I’m writing about a subject that may not be too appealing or romantic, but it’s something that pretty much affects all of us. I recently wrote about hearing loss and mentioned that a frequent cause of this was from blockage due to ear wax, also called cerumen.

Ear wax is actually not a wax but a mixture of skin cells and oil secreted by glands in the ear canal. Its purpose is to lubricate and protect the sensitive lining of the canal. It has some antimicrobial properties which means it can help to fight off infections.

Most of the time cerumen has a tendency, due to chewing and jaw movements, to move to the opening of the ear where it dries up and flakes out of the ear and disappears, causing us no problems.

When an ear canal is blocked up with cerumen, it is called an impaction. This can occur when one produces an overabundance of ear wax.Another cause of impaction is from the use of a Q Tip which more often than not forces the cerumen deeper into the ear canal rather than cleaning it out. The use of a Q-Tip can also scratch your ear canal and cause an infection. This is why it’s often said not to stick anything in your ear “smaller than your elbow”.

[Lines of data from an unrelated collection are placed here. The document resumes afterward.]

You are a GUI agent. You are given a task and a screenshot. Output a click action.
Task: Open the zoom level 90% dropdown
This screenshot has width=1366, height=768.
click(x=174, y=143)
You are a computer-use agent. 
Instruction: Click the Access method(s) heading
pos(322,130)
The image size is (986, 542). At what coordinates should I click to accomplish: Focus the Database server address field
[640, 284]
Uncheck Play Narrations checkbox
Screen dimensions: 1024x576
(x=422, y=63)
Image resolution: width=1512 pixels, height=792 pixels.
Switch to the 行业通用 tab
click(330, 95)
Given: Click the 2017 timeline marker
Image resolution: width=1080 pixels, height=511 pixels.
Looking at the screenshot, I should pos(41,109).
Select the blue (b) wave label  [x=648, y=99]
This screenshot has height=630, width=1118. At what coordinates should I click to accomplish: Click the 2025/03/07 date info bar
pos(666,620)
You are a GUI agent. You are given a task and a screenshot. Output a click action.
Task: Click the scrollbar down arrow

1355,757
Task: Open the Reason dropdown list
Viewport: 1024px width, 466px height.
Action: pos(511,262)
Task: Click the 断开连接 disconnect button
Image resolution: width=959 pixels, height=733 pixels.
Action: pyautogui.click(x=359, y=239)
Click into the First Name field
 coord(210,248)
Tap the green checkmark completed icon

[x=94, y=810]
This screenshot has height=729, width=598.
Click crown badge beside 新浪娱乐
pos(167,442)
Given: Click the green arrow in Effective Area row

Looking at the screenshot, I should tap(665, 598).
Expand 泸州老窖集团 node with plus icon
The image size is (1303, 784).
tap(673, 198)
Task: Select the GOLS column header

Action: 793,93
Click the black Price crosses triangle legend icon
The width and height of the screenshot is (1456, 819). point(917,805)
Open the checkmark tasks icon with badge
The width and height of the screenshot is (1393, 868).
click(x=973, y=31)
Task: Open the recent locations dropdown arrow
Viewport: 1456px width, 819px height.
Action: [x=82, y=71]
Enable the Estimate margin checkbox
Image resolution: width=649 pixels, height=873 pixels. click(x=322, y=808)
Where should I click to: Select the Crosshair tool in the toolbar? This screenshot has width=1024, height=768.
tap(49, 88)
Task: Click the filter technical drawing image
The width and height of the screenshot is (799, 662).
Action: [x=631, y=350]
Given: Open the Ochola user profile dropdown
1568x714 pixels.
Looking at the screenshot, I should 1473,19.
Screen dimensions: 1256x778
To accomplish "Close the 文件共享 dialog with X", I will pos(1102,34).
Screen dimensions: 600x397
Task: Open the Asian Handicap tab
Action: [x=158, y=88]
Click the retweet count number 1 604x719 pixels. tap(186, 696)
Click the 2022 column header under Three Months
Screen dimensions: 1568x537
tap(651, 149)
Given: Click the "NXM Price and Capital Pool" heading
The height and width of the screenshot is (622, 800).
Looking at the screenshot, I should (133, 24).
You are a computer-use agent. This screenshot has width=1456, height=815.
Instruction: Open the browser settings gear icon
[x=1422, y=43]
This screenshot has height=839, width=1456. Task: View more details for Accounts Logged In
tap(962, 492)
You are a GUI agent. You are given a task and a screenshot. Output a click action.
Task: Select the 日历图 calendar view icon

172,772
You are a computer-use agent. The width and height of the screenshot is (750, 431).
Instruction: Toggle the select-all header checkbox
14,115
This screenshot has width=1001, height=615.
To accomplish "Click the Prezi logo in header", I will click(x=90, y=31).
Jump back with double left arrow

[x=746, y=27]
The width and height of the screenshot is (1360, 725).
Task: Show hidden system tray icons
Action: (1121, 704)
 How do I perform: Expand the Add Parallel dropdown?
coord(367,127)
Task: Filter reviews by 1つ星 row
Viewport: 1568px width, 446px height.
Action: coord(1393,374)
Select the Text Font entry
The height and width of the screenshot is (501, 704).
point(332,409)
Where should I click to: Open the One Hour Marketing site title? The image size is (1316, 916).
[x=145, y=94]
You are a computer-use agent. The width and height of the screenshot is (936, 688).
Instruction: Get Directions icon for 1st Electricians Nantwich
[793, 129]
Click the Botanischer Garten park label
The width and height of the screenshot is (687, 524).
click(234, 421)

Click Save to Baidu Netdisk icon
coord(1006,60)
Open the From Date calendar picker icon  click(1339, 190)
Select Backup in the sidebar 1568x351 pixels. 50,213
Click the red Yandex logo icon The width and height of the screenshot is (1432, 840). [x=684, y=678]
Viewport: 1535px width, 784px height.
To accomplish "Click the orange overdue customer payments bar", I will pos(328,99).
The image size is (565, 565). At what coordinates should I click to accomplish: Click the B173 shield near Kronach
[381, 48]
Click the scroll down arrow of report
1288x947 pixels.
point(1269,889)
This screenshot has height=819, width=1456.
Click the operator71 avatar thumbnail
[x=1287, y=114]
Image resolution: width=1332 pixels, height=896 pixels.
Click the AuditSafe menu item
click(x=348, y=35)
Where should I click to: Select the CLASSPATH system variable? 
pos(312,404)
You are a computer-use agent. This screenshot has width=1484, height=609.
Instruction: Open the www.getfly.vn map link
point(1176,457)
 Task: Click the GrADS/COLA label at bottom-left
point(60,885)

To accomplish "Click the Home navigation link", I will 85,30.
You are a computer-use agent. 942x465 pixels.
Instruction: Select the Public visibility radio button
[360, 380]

With a cerumen impaction, you will most likely feel a pressure sensation in your ear canal and usually some degree of hearing loss. These are the symptoms that will usually cause a patient to see their doctor.

Once your doctor looks in your ear and verifies the wax blockage he or she has several options to remove it. The most common method used is to flush out the ear with pressurized water. Another method your doctor may use is to take a small wire instrument and, under direct vision, remove the wax manually

There are ear wax removal kits found at pharmacies that contain wax softening drops and a bulb syringe to flush out the ear. Although not always successful, they’re probably worth a try.

I advise my patients after the wax has been removed, to do some home therapy to prevent further wax buildup. Once a week, perhaps when bathing, they should flush out their ears with luke warm water, using a common rubber bulb syringe found at any pharmacy. This method should clean out any wax before it accumulates.